A block of data:
* * *

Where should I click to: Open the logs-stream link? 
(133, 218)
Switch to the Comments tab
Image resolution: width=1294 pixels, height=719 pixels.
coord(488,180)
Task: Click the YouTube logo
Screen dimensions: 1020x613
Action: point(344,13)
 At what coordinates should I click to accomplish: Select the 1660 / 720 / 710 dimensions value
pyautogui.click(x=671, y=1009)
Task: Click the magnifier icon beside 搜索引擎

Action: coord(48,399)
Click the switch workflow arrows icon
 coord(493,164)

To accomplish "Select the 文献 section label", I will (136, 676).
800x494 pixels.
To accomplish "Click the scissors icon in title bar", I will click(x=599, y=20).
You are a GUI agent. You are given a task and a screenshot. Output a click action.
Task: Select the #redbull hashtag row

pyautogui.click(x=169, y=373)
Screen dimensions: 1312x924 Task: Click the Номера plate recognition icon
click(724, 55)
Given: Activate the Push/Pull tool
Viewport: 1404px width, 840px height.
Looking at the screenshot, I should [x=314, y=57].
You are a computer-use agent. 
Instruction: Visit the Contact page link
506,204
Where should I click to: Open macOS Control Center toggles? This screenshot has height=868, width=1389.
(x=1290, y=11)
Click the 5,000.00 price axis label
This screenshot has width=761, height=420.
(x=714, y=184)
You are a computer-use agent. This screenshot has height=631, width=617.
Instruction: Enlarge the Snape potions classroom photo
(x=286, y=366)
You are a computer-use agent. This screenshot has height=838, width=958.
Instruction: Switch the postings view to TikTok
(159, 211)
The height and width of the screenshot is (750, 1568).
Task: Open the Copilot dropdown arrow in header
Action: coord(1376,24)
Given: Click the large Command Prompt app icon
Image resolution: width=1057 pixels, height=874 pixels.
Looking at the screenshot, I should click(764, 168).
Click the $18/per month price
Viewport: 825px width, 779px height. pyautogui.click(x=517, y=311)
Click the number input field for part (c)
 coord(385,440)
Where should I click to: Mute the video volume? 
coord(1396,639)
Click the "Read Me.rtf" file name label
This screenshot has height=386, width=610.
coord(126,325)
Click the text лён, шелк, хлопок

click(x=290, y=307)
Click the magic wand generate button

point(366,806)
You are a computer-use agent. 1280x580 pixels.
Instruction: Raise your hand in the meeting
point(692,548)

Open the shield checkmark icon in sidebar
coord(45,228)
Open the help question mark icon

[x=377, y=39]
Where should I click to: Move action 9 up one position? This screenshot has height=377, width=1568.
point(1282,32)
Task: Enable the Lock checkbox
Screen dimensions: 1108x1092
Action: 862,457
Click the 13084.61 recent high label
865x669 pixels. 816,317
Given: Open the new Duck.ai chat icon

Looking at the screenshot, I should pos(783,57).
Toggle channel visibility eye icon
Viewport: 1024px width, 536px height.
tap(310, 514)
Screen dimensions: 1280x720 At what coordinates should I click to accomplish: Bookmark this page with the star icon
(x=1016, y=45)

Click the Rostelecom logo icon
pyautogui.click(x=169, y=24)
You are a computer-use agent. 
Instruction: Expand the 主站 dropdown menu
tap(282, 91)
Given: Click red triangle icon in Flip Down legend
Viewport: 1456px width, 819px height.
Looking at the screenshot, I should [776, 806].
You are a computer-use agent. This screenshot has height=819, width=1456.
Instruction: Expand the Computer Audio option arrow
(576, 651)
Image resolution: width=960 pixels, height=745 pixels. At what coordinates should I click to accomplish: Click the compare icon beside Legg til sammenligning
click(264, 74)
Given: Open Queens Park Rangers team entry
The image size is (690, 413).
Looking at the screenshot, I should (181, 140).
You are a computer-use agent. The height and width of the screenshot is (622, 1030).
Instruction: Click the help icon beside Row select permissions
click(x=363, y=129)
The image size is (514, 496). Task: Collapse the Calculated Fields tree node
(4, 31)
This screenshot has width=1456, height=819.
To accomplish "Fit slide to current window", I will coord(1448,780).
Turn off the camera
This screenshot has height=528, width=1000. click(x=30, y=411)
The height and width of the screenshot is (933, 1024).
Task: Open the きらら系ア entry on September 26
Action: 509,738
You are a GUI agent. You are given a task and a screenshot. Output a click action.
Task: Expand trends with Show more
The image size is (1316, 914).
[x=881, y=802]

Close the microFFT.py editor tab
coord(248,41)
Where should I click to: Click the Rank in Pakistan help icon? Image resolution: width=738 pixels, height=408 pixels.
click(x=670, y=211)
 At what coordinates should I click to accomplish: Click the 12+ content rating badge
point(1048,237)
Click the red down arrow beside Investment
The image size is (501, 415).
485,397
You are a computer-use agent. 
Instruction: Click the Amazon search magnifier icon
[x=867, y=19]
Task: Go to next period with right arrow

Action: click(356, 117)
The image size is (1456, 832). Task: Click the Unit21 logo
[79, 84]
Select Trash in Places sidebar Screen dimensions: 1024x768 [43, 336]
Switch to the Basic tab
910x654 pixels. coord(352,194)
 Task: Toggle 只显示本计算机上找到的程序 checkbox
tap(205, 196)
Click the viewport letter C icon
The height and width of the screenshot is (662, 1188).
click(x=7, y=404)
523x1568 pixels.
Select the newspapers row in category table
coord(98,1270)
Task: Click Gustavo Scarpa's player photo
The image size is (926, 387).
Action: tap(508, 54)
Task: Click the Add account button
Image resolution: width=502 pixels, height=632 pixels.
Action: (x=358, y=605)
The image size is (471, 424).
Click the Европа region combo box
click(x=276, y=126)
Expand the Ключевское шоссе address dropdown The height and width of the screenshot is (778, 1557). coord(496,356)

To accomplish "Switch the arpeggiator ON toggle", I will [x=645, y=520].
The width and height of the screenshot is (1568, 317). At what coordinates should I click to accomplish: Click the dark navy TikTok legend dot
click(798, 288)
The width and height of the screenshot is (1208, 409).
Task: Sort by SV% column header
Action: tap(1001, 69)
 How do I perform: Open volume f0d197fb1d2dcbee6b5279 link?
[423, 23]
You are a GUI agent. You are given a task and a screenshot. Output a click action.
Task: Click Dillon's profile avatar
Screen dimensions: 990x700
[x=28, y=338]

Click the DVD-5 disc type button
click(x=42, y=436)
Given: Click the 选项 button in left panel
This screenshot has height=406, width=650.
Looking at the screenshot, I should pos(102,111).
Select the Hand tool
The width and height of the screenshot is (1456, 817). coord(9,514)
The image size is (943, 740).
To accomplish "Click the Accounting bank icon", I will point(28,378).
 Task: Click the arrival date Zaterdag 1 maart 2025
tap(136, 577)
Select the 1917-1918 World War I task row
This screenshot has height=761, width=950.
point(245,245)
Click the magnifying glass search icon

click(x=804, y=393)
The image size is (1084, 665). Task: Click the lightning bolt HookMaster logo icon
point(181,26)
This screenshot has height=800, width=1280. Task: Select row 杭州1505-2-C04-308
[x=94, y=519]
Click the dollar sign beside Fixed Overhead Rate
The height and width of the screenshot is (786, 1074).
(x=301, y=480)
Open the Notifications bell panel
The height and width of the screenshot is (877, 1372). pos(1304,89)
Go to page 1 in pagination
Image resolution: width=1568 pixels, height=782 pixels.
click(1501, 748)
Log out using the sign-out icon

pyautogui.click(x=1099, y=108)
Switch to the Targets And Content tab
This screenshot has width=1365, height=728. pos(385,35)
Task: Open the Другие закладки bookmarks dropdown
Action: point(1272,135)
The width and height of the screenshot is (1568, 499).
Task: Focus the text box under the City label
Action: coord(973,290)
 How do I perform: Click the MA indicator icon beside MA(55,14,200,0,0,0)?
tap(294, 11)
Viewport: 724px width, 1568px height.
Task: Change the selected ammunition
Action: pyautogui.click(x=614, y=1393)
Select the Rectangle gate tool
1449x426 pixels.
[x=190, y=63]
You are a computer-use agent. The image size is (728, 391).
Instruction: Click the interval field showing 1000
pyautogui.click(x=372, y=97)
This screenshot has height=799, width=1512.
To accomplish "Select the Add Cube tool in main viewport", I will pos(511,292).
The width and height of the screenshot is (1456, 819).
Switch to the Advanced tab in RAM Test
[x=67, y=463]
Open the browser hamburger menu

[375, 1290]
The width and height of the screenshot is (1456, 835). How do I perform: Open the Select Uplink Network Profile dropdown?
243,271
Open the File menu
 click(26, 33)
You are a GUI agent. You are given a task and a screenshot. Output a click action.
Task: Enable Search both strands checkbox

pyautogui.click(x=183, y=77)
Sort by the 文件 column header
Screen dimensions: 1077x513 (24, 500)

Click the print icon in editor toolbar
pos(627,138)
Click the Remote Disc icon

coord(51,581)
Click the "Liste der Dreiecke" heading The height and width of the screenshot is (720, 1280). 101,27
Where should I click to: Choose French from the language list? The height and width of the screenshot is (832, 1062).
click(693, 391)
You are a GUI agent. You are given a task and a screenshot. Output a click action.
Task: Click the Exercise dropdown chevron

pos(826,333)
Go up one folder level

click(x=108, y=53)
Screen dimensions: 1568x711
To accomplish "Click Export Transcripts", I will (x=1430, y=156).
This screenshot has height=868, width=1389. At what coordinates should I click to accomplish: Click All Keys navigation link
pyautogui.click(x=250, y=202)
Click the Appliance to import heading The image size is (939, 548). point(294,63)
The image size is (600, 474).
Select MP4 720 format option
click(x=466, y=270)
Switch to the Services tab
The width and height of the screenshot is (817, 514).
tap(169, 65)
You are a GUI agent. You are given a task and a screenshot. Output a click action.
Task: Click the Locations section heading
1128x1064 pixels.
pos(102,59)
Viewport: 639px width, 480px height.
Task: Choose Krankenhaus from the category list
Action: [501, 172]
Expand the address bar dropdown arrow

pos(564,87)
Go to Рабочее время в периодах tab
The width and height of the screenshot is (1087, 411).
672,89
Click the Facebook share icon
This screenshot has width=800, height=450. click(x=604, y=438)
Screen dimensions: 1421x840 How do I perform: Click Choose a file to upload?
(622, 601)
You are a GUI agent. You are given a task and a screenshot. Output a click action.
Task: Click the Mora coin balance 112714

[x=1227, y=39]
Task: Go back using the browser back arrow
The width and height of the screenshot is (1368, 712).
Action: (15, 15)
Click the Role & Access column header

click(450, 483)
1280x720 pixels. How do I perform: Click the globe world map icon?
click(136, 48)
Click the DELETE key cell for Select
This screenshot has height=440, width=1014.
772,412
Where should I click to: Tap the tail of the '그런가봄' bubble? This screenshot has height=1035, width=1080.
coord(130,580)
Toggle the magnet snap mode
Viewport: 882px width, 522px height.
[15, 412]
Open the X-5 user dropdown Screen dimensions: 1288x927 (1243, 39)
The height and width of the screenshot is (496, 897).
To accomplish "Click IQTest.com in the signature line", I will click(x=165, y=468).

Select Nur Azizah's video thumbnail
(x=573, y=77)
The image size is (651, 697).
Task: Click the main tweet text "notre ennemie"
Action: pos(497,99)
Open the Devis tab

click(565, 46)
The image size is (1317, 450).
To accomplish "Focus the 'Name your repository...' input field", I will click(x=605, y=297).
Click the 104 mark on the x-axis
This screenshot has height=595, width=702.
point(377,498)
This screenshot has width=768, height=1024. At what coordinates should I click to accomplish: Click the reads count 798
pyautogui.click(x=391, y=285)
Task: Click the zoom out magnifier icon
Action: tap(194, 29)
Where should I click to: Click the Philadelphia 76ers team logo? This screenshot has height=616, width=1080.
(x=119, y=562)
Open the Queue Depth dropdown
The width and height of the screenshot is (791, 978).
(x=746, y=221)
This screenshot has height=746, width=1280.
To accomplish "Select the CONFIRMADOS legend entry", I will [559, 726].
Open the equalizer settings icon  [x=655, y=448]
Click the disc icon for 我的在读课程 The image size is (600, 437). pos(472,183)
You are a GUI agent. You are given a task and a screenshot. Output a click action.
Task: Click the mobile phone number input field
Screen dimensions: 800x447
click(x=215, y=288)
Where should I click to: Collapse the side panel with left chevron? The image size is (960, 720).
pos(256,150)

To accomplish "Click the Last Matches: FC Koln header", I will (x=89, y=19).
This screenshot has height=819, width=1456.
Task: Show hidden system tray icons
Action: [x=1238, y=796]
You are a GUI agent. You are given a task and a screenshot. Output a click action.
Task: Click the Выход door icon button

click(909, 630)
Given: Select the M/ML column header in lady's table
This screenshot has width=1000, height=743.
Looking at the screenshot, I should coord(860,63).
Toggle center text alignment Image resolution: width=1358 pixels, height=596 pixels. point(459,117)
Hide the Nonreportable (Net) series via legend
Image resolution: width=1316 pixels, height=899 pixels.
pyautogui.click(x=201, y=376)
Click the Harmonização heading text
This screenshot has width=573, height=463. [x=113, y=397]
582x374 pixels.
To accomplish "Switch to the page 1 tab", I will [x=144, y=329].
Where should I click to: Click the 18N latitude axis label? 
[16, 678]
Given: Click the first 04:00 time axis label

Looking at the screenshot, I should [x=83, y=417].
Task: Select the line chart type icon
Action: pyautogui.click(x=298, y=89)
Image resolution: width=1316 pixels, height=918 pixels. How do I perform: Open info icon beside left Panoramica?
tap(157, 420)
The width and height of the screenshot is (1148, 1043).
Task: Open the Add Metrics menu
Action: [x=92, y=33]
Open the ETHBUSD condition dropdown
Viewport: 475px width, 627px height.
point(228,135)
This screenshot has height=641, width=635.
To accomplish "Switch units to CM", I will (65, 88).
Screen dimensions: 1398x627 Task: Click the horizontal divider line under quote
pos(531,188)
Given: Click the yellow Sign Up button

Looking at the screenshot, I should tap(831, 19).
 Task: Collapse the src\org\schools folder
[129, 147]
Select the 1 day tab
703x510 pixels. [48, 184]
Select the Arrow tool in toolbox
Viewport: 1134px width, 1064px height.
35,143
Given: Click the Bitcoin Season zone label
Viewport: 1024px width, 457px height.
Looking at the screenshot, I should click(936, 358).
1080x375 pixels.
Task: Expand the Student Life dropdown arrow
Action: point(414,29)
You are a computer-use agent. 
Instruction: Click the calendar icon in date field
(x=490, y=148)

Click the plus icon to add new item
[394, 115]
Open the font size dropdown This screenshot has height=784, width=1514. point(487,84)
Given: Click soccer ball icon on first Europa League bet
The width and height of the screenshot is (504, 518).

* * *

Rewrite the rows from the line containing "Open the font" through the end of the rows, swapping "screenshot" for "image" and leaving everything else unchanged.

[Answer to this exercise]:
Open the font size dropdown This image has height=784, width=1514. point(487,84)
Given: Click soccer ball icon on first Europa League bet
The width and height of the image is (504, 518).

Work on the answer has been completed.